RALEIGH, N.C. – There is something special happening at Fort Bragg for the North Carolina National Guard. Fort Bragg is known as the home of Airborne and Special Operations forces, now, it will be known as one of the premier training centers in the United States.
Recently, the N.C. Guard’s 139th Regiment - Regional Training Institute (Combat Arms) and home of the N.C. Military Academy (NCMA) was honored as an “Institution of Excellence” from the U.S. Army’s Training and Doctrine Command (TRADOC).
The school, which began as the NCMA in 1958, initially trained future officers for the North Carolina National Guard. After many years, the school expanded their capabilities and led training on a wide variety of combat skills.
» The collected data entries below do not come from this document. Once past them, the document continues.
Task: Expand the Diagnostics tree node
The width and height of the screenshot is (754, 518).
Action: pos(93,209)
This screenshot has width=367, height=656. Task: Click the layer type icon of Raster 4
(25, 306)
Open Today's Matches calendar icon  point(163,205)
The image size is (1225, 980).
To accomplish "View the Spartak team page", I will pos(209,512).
Finally, in 1995, the Total Army School System (TASS) recognized the 139th as a Combat Arms School Brigade and in 2009; the unit changed their name to the 139th Regiment – Regional Training Institute.
The facility, which began as a conglomeration of World War II style barracks, is now a newly renovated school consisting of 15 classrooms, a 179 seat auditorium, a computer lab, complete dining facility and furnished barracks for 419 personnel. The new training regiment holds 23 accreditations ranging from professional development schools like commissioned and noncommissioned officer training to disciplines in infantry, armor, engineers, transportation and health services.
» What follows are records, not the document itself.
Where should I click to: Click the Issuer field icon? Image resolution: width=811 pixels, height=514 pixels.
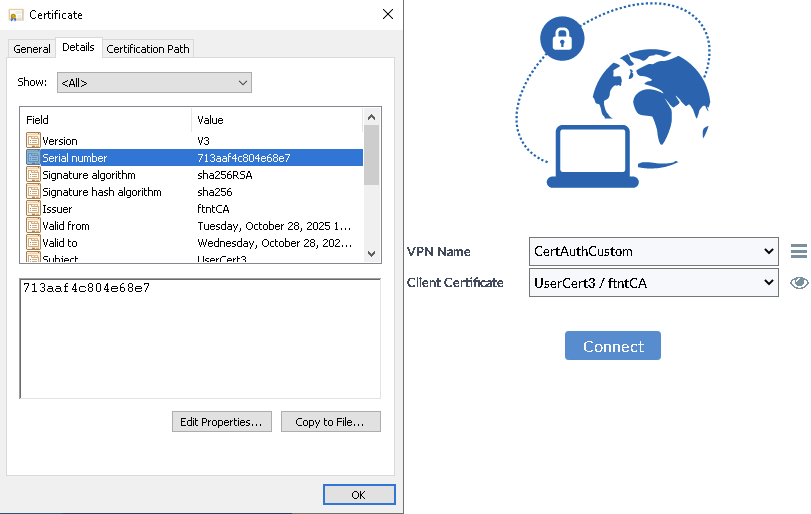click(x=33, y=209)
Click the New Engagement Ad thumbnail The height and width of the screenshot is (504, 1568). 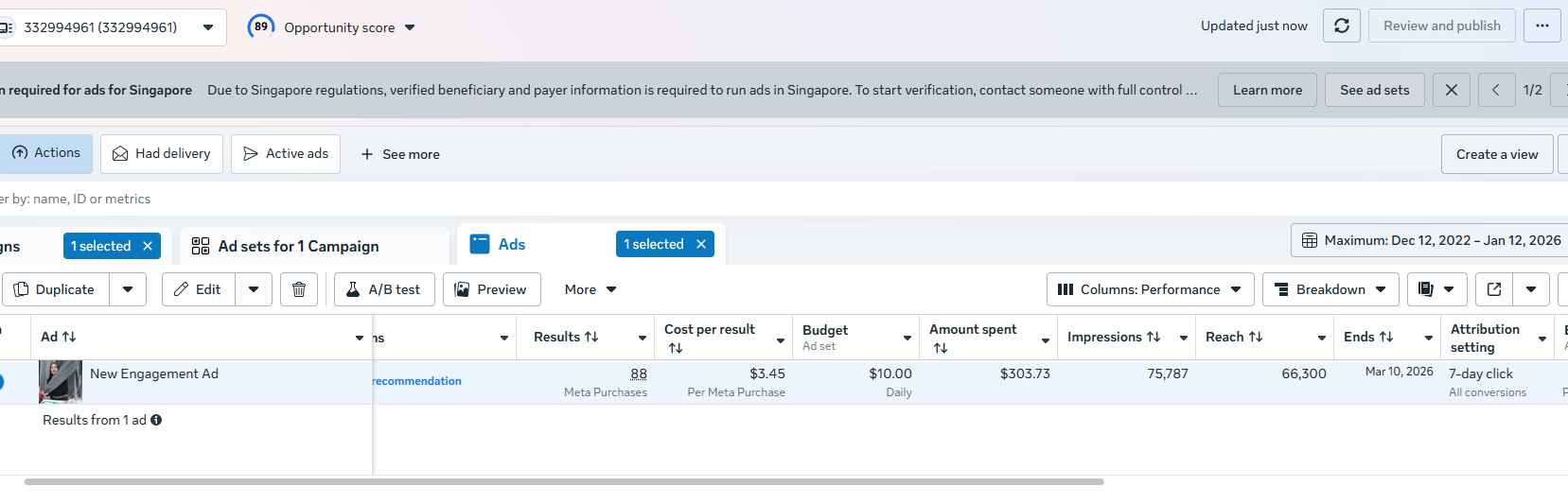61,382
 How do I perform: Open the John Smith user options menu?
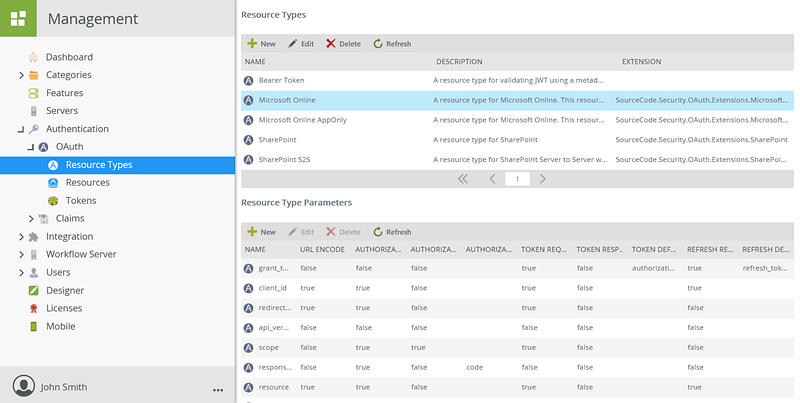coord(217,388)
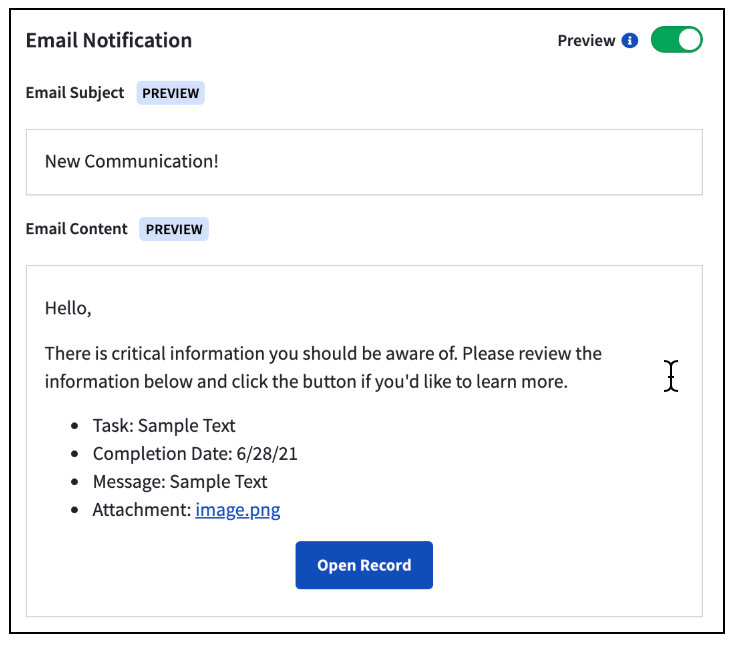Click the Hello, greeting line
This screenshot has height=646, width=734.
pos(68,308)
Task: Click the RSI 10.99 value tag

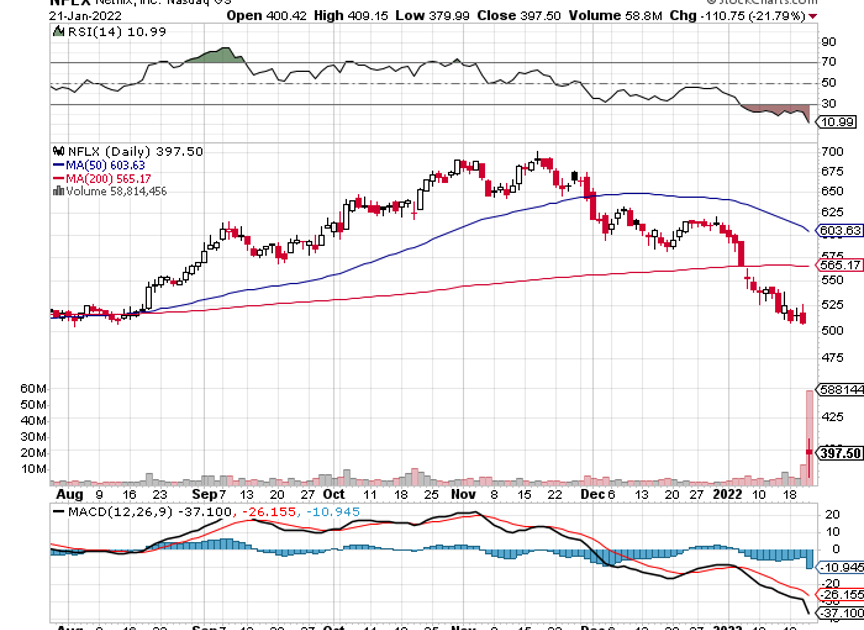Action: (837, 121)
One class that continues to set the standard at the RTI is the field artillery course that trains cannon and Multiple Launch Rocket System (MLRS) crew members and fire direction and fire support specialists as well.
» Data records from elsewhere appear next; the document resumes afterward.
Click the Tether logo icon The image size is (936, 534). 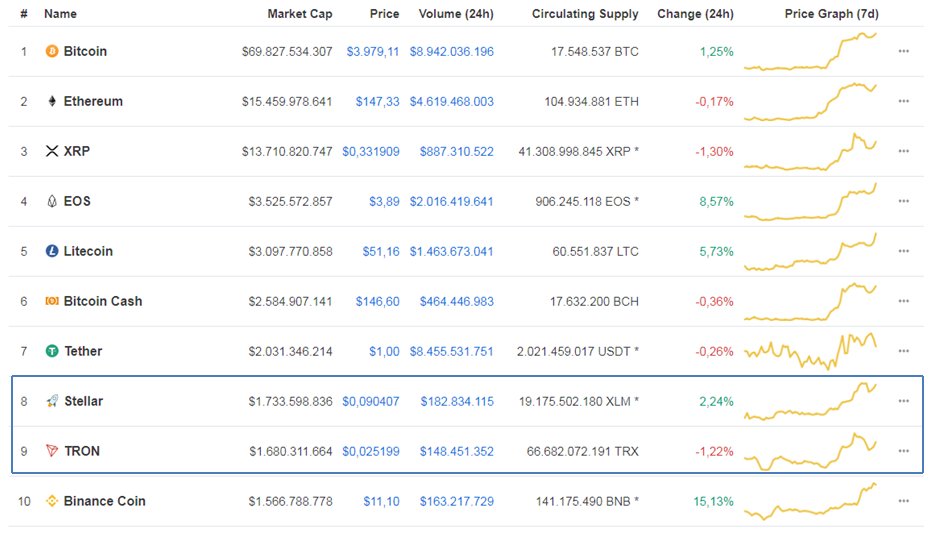[x=52, y=351]
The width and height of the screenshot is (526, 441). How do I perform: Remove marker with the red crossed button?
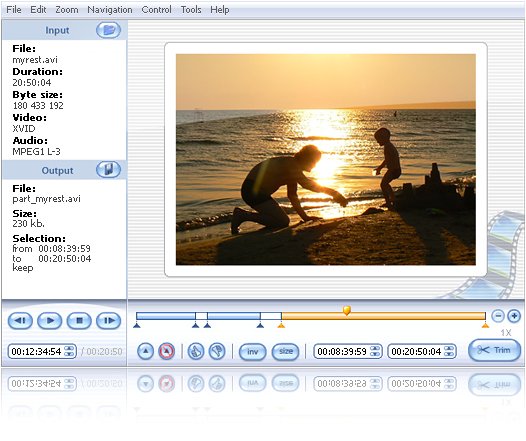coord(167,351)
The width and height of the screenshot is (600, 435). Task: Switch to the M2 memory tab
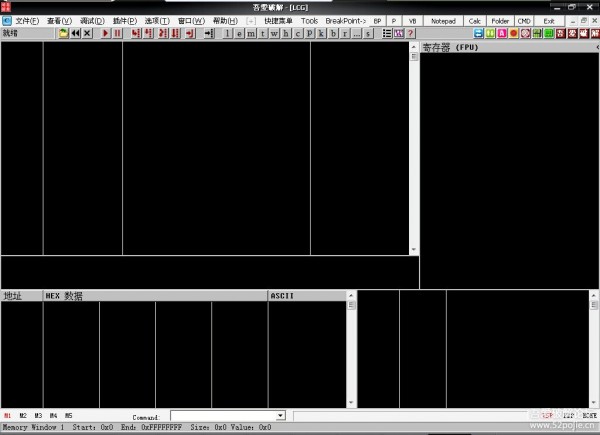pyautogui.click(x=23, y=415)
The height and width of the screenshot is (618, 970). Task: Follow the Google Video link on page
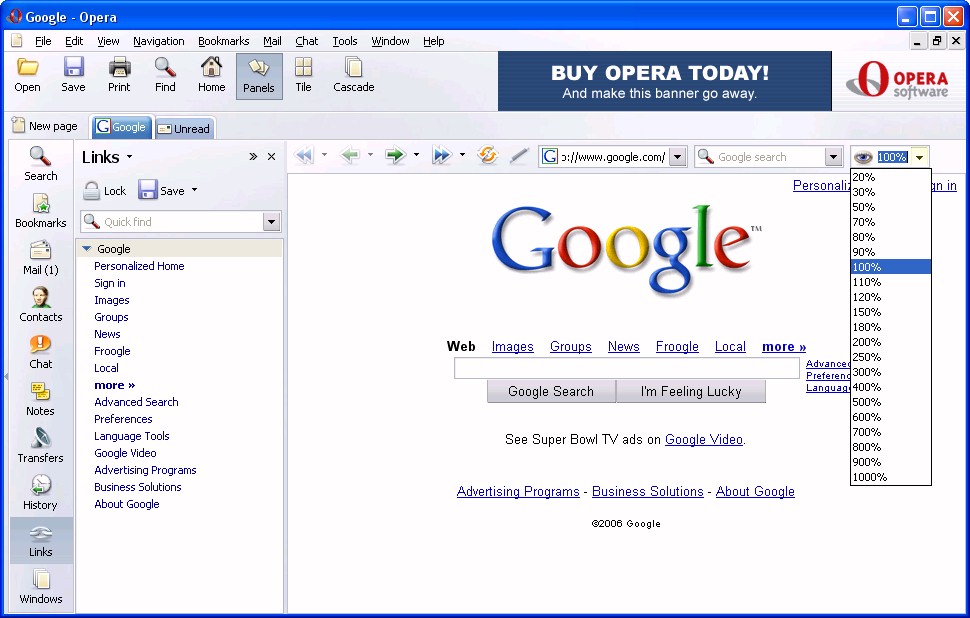(703, 439)
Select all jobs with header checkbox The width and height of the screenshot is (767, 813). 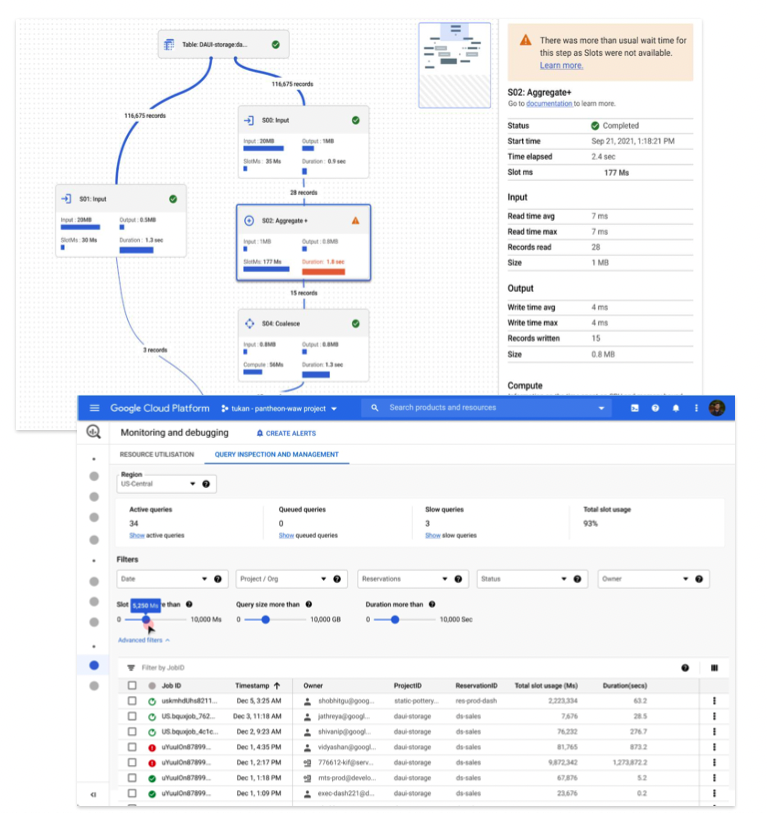pos(132,686)
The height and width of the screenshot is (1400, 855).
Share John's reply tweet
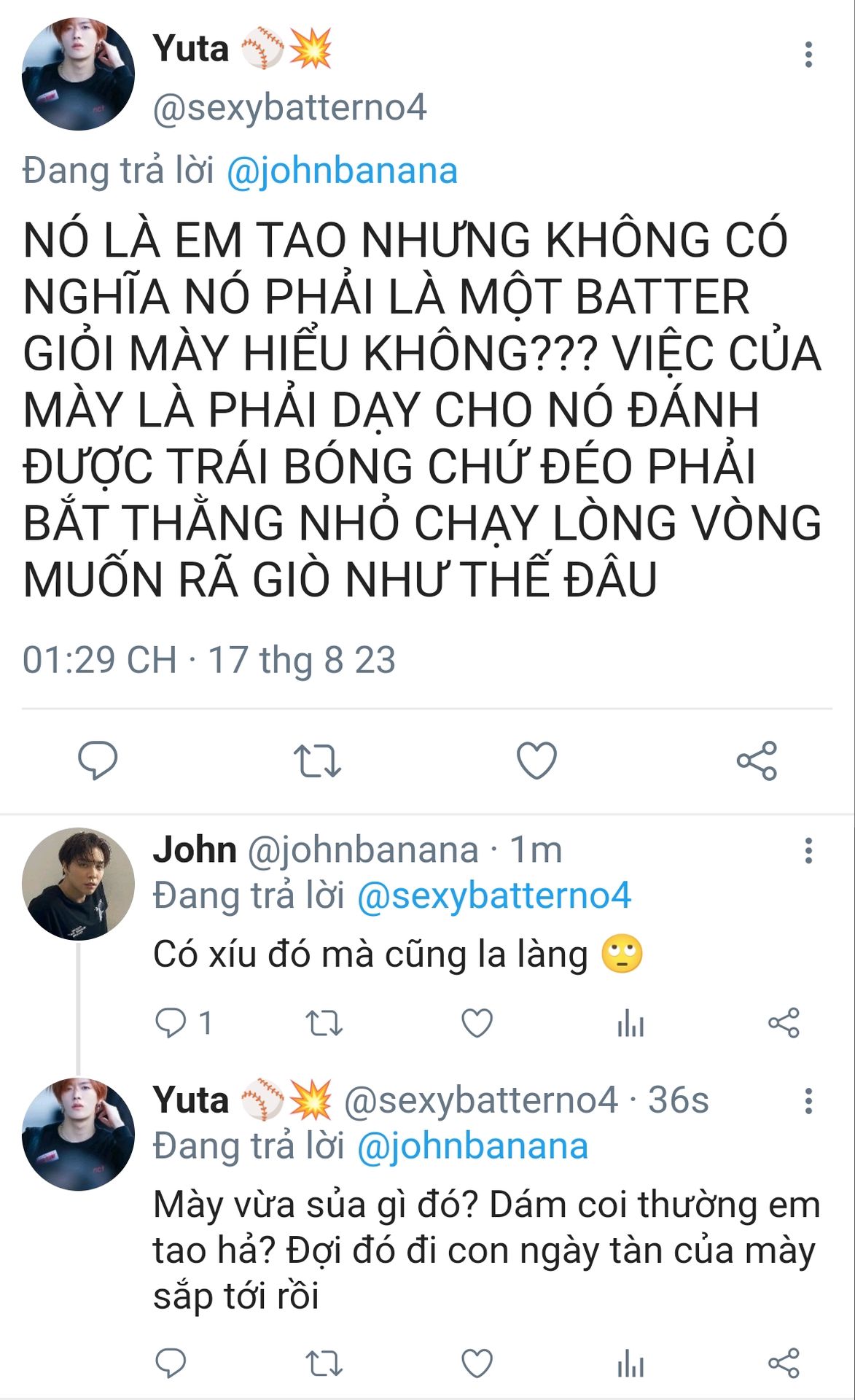point(784,1022)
The field artillery course has graduated more than 130 students in this past year. In fact, the field artillery course has been recognized three times in the last five years as an “Institution of Excellence” winner.
Senior leaders were recently treated to cannon crew member and fire support students at a demonstration on Fort Bragg. They witnessed the team work and precision of crews and the fire power of the M109A6 Paladin, a self-propelled, 155mm howitzer.
Assistant adjutant generals, Army Brig. Gen. James Ernst, and Air Force Brig. Gen. Tony McMillan and 139th RTI Commander, Army Col. John Byrd along with staff and cadre visited a field artillery field training exercise. Both general officers were impressed with the amount of communication that takes place before a round can go down range.
Ernst said visiting the students training in a variety of military occupational skills gives senior leaders a good perspective of the full capabilities of our force.
“All of the instructors are knowledgeable and make students feel at ease,” said Army Staff Sgt. Matthew Craig, a readiness noncommissioned officer and cannon crew chief with the NCNG’s A Battery, 1-113th Field Artillery. “It has been great to see how everything works together and what everybody has to do.”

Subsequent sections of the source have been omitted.